Rodriguez has publicly denied any use of banned substances during his time with the Yankees, which began in 2004. In 2009, the Yankees third baseman admitted to using PEDs while with the Texas Rangers in 2001.
Major League Baseball commissioner Bud Selig suspended Rodriguez for 211 games in August 2013 for violations of the sport's drug agreement and labor contract. The penalty was cut to the 2014 season in January by arbitrator Fredric Horowitz.
Rodriguez proclaimed his innocence and sued in federal court then withdrew the suit and accepted the penalty.
The Herald reported Bosch told the DEA that A-Rod agreed to pay for steroids for 20 Biogenesis customers after the clinic closed to keep Bosch from talking about his involvement.
That could prompt MLB to investigate whether Rodriguez could be suspended again under the sport's drug agreement for violations related to the sale and distribution of PEDs, which are separate from the prohibitions on personal use.
Asked about Rodriguez's documented admission, his lawyer, Joe Tacopina, said in a text message to ESPNNewYork.com: "Grand jury secrecy laws ... which appears to have been violated ... prevents me from answering one way or the other."
Attorney Frank Quintero Jr., who represents Collazo, told the AP that he has a copy of the DEA documents but cannot release it under federal evidence rules.
"I can for your report confirm that the report by the Herald is accurate as to what Rodriguez said," Quintero said in an email. "I don't have a dog in this fight. My client has no involvement with ANY major league players concerning the use of banned substances."
The Herald's report comes a week after court filings revealed that Rodriguez paid his cousin Yuri Sucart nearly $1 million in exchange for Sucart's silence regarding Rodriguez's illegal PED use.
Neither the DEA nor the Miami U.S. Attorney's Office commented on the report. However, in a separate public court filing, prosecutors made clear that Rodriguez would be a star witness if the case against Sucart and others goes to trial. It is set to begin Feb. 9 in Miami federal court.
"Rodriguez has a prominent role in the government's proof of the ... conspiracies to distribute testosterone and human growth hormone," the prosecutors wrote.
Rodriguez told agents it was Sucart who introduced him in 2010 to Bosch, who falsely posed as a physician nicknamed "Dr. T." Rodriguez paid mainly in cash and Bosch promised secrecy, although he would eventually begin to cooperate with MLB and federal investigators. From the DEA report, the Herald said Rodriguez admitted he also helped pay for Bosch's criminal defense, including $25,000 as a down payment to retain one attorney.

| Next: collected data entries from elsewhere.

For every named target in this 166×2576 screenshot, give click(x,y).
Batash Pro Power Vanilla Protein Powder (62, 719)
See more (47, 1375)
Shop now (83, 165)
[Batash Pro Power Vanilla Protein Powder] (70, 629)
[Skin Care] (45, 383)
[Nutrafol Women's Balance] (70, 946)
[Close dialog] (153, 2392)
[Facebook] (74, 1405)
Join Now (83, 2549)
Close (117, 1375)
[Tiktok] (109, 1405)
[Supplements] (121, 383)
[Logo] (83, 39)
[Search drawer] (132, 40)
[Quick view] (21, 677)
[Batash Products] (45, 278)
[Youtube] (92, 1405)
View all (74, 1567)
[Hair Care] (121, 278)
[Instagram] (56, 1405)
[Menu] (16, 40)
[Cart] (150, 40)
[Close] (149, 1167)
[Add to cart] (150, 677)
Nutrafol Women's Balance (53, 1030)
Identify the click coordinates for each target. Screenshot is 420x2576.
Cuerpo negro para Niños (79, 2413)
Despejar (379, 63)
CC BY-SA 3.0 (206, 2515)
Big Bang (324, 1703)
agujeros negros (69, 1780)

In total, 14 MLB players were suspended last year following the Biogenesis investigation. None have been charged with crimes.
Rodriguez, who turns 40 next summer, played in just 44 games in 2013 and hit seven home runs to increase his total to 654, fifth on the career list. He is owed $61 million for the final three years of his contract with the Yankees. He could receive an additional $6 million each for five milestones that the team designates as historic achievements.

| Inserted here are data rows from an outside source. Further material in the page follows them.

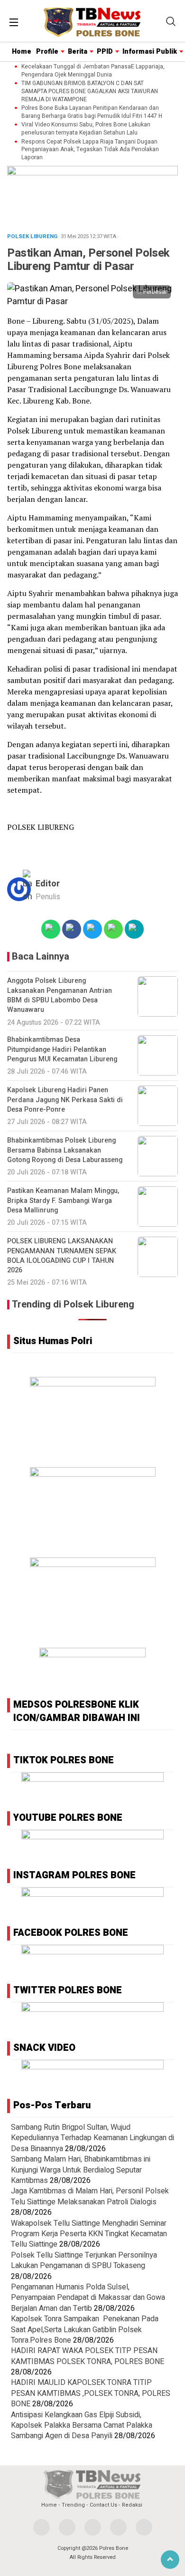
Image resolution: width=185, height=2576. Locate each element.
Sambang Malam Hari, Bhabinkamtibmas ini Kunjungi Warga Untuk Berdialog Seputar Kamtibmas (80, 2169)
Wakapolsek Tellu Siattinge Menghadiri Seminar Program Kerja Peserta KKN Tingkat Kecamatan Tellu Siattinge (89, 2234)
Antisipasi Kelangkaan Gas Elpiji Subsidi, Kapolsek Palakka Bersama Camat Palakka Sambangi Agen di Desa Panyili (81, 2425)
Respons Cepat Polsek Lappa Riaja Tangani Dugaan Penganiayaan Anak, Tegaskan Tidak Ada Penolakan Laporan (90, 150)
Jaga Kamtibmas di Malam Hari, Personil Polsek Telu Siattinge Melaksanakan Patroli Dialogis (90, 2196)
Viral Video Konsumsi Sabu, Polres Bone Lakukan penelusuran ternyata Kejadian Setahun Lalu (85, 129)
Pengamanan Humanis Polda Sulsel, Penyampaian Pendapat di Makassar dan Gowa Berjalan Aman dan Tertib (88, 2297)
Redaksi (132, 2505)
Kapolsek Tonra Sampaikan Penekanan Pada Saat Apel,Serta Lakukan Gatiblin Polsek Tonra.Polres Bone (84, 2329)
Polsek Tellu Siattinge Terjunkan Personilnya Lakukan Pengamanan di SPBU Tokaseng (84, 2260)
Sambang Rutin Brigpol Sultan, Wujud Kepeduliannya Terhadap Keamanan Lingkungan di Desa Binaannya (92, 2138)
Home (21, 52)
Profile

Don Hooton, whose Taylor Hooton Foundation (named for his son) Rodriguez pledged to help in spreading the anti-steroid message to children, said he felt betrayed by Wednesday's news.

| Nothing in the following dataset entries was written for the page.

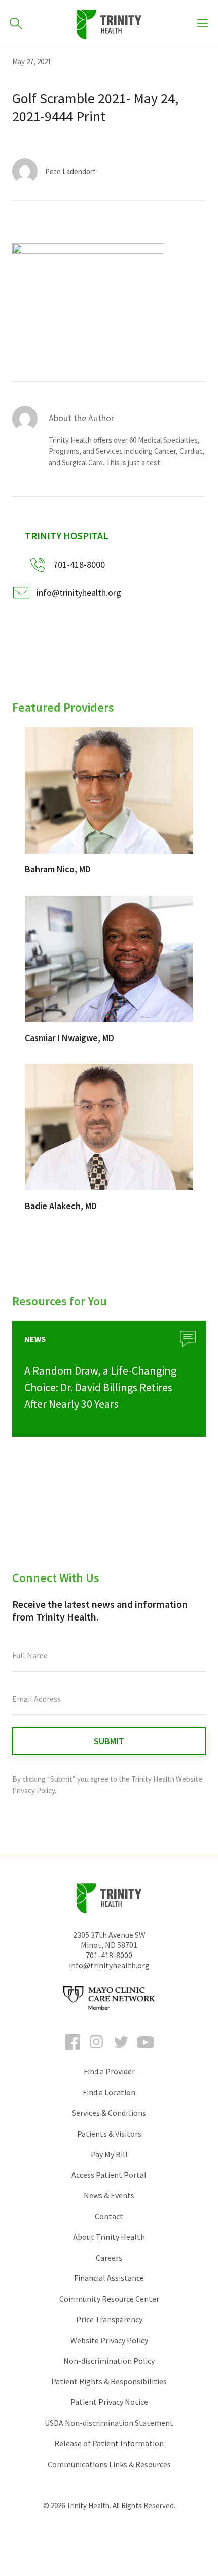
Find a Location (109, 2092)
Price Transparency (109, 2319)
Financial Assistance (109, 2278)
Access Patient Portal (109, 2175)
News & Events (109, 2195)
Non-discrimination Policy (109, 2361)
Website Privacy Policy (109, 2340)
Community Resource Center (109, 2299)
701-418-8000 (109, 1955)
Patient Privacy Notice (109, 2402)
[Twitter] (121, 2051)
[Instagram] (97, 2051)
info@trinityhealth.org (79, 592)
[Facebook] (72, 2051)
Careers (109, 2258)
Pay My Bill (109, 2154)
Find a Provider (109, 2071)
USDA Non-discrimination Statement (109, 2423)
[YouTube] (145, 2051)
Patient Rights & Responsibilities (109, 2381)
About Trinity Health (109, 2237)
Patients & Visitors (109, 2134)
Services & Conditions (109, 2113)
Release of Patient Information (109, 2443)
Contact (109, 2216)
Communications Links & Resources (109, 2464)
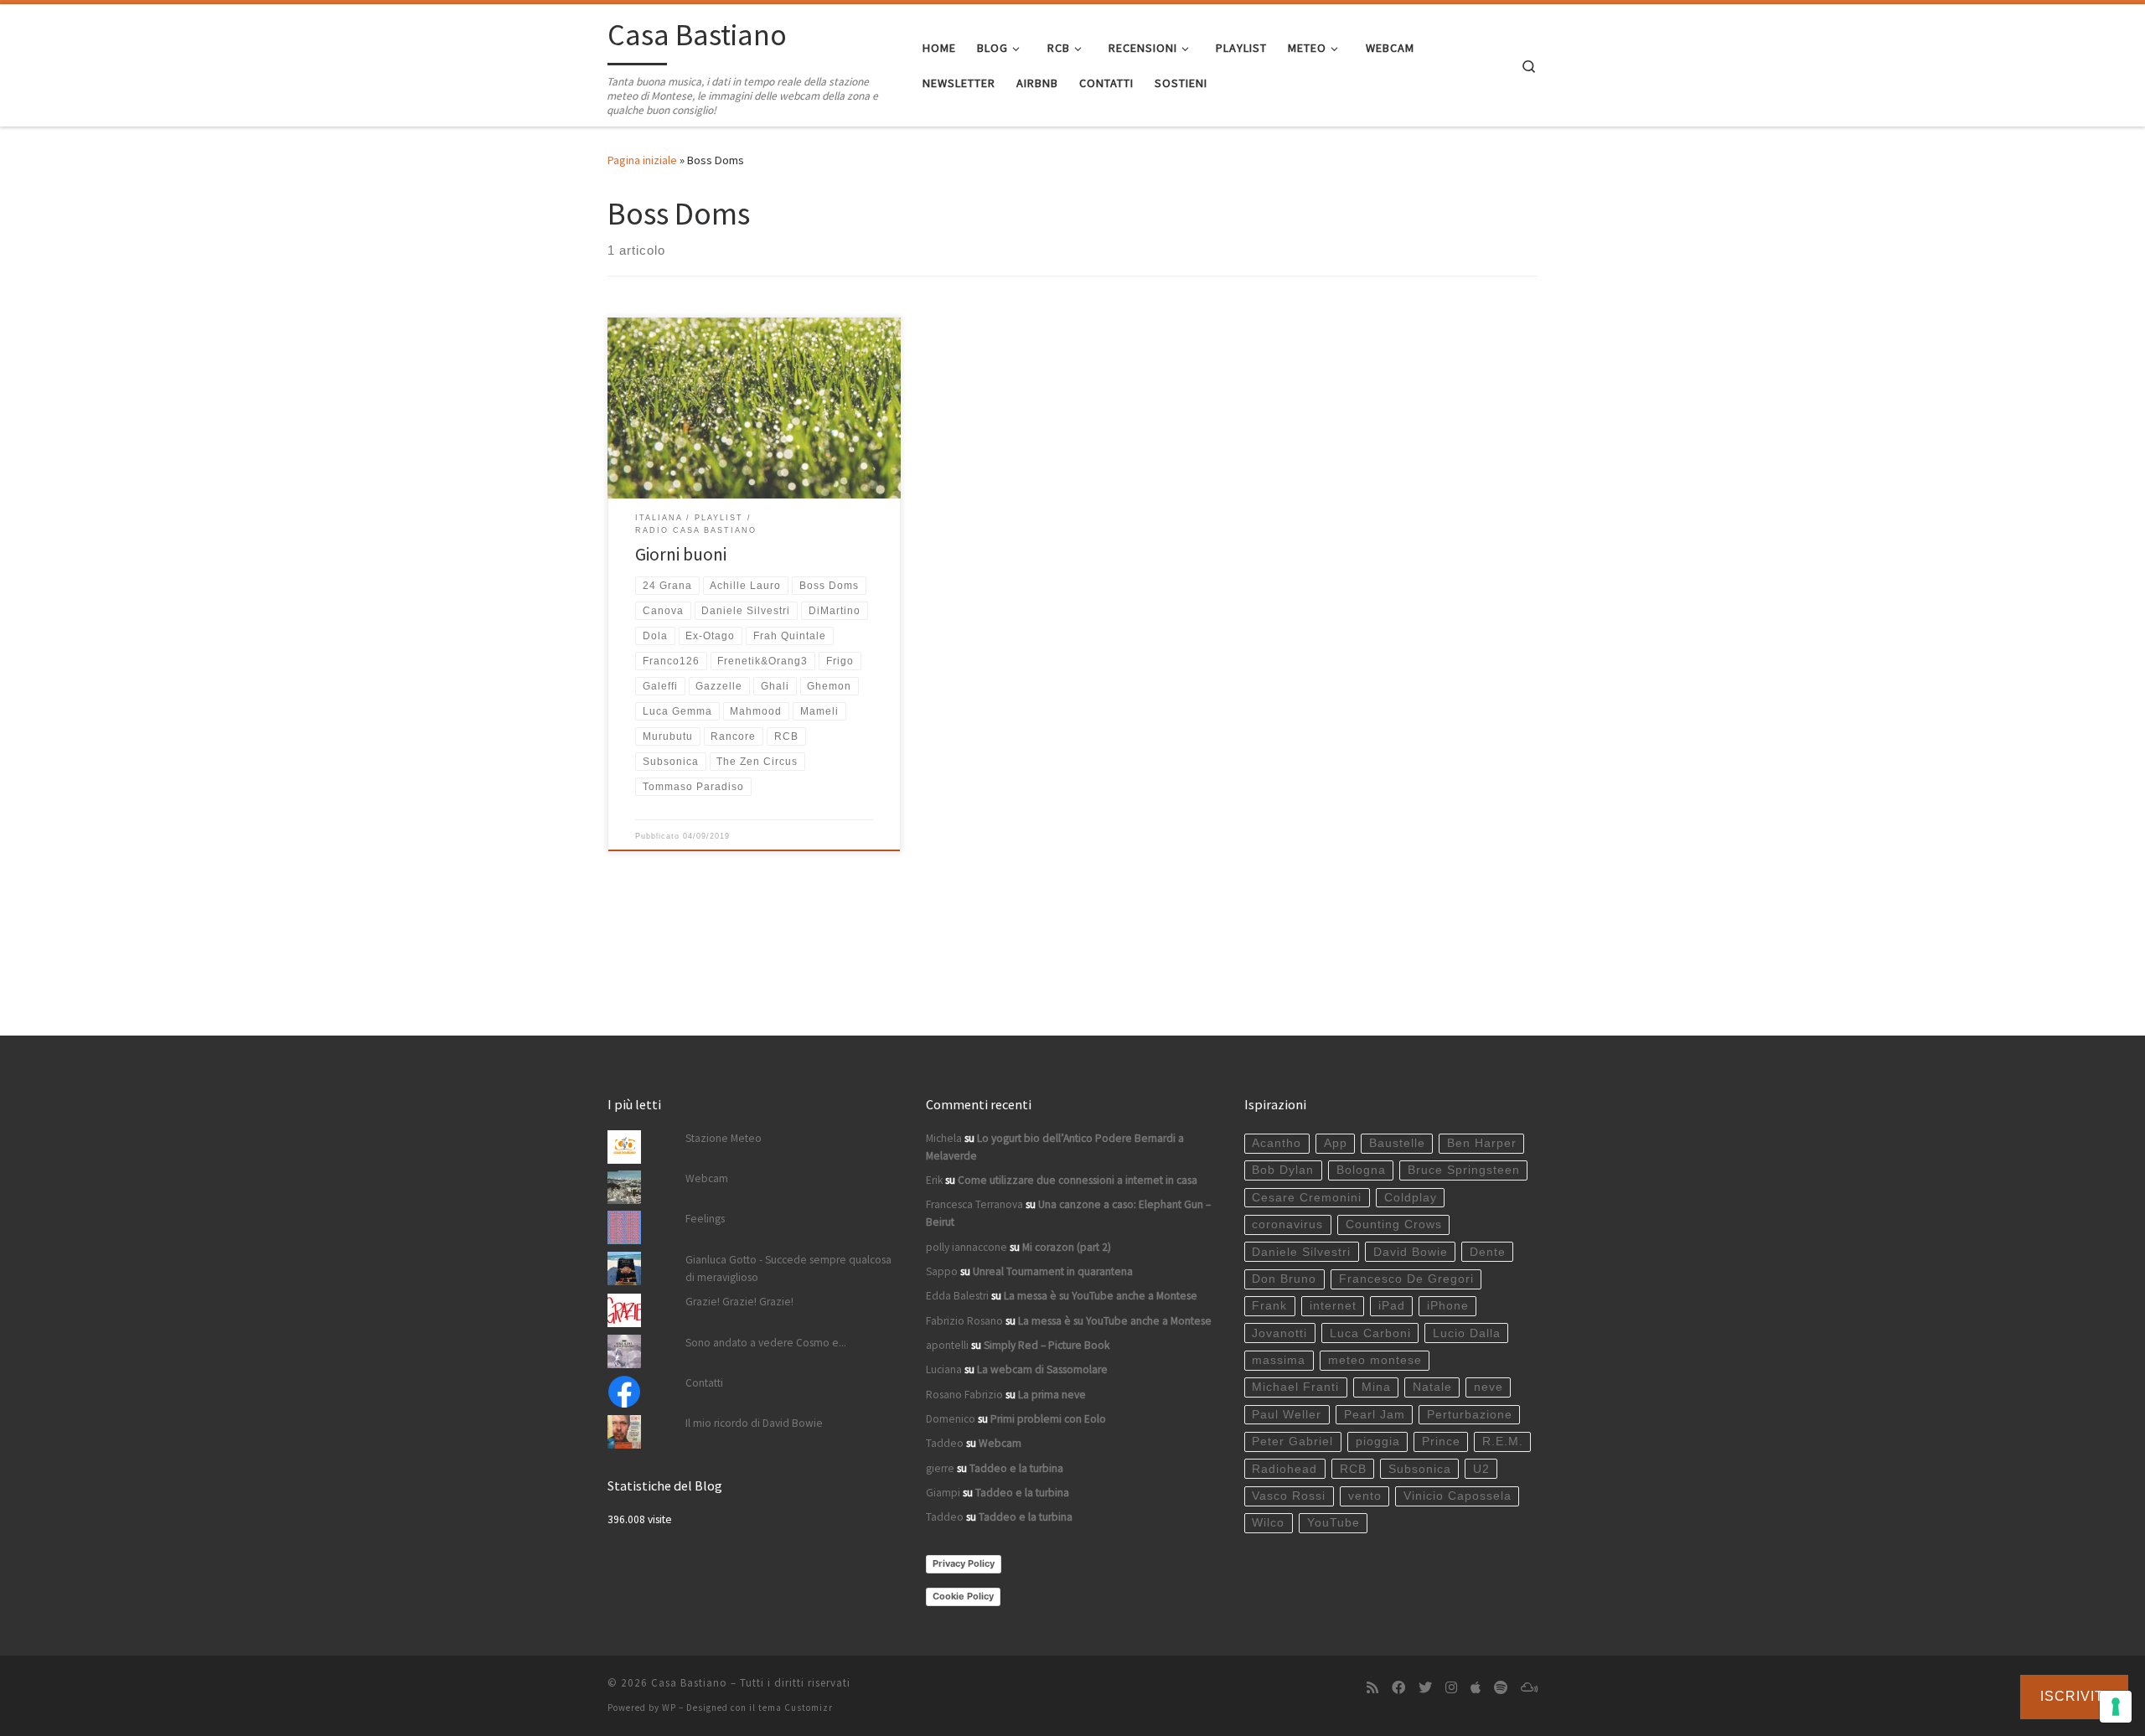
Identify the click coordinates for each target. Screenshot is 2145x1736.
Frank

"We helped provide him a very credible platform for him to do his mea culpa and demonstrate to the public by speaking with kids that he learned the error of his ways, that he was giving back and making amends," Hooton, who was present for Rodriguez's 2009 news conference, told ESPNNewYork.com's Ian O'Connor. "And now it looks like that mea culpa and last apology weren't very genuine.
"I'm very, very disappointed but not surprised after all of the revelations that have come out across the past several months. After the press conference in 2009, I had Alex out with literally thousands of kids from Miami to New York doing programs at Boys & Girls Clubs, high schools and middle schools. If his admission is accurate, his messages to kids about learning his lesson and playing performance-enhancing-drug free were disingenuous to say the least."
Information from ESPNNewYork.com's Andrew Marchand and The Associated Press was used in this report.